··· Dados fornecidos ···

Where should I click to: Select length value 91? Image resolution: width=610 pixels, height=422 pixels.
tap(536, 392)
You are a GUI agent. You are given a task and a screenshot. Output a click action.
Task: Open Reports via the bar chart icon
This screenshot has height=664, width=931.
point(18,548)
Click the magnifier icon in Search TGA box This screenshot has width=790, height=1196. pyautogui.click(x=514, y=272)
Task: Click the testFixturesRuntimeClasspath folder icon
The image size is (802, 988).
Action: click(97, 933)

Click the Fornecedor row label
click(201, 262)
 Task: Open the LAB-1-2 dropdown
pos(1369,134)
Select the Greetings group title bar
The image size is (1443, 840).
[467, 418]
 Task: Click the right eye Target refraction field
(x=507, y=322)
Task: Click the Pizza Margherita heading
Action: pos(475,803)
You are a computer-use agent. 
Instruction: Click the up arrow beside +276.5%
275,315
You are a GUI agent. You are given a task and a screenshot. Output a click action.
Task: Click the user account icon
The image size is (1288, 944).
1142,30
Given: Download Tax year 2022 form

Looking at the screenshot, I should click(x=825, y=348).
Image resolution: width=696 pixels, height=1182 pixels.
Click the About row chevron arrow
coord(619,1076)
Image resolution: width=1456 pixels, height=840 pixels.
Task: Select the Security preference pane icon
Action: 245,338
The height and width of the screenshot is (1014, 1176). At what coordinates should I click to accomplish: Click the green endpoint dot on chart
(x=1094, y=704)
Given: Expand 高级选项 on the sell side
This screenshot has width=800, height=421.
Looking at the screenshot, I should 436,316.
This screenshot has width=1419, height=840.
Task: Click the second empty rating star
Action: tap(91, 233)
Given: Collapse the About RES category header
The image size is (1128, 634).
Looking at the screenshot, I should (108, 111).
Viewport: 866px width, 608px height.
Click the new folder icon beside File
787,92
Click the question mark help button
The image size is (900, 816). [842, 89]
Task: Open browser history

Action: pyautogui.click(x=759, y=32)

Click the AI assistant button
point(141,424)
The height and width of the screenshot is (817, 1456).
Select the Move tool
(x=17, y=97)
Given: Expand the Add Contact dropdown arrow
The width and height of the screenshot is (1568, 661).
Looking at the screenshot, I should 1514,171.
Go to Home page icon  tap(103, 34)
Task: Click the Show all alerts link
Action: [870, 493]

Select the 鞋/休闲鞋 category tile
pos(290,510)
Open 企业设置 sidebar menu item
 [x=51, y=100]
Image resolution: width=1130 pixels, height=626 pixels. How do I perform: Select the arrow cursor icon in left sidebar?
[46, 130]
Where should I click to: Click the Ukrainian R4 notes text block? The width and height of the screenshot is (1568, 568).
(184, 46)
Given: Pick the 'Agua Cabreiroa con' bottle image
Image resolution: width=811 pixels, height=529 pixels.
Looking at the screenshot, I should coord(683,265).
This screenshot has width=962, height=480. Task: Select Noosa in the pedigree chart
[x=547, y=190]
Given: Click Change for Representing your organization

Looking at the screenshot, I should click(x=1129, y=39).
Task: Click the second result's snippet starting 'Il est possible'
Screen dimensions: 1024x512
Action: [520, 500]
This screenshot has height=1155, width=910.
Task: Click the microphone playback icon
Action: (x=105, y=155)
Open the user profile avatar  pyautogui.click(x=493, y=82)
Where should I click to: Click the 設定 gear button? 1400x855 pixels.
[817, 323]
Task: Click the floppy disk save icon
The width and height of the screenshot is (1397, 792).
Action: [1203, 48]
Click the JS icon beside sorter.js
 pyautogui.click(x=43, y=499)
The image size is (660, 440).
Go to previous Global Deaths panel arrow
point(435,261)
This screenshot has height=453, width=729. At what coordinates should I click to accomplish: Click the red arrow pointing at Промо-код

···

Sua tarefa: Informe quantas linhas da listagem acima contêm a palavra "Open". Responda somente com o número.

Resposta do exercício: 5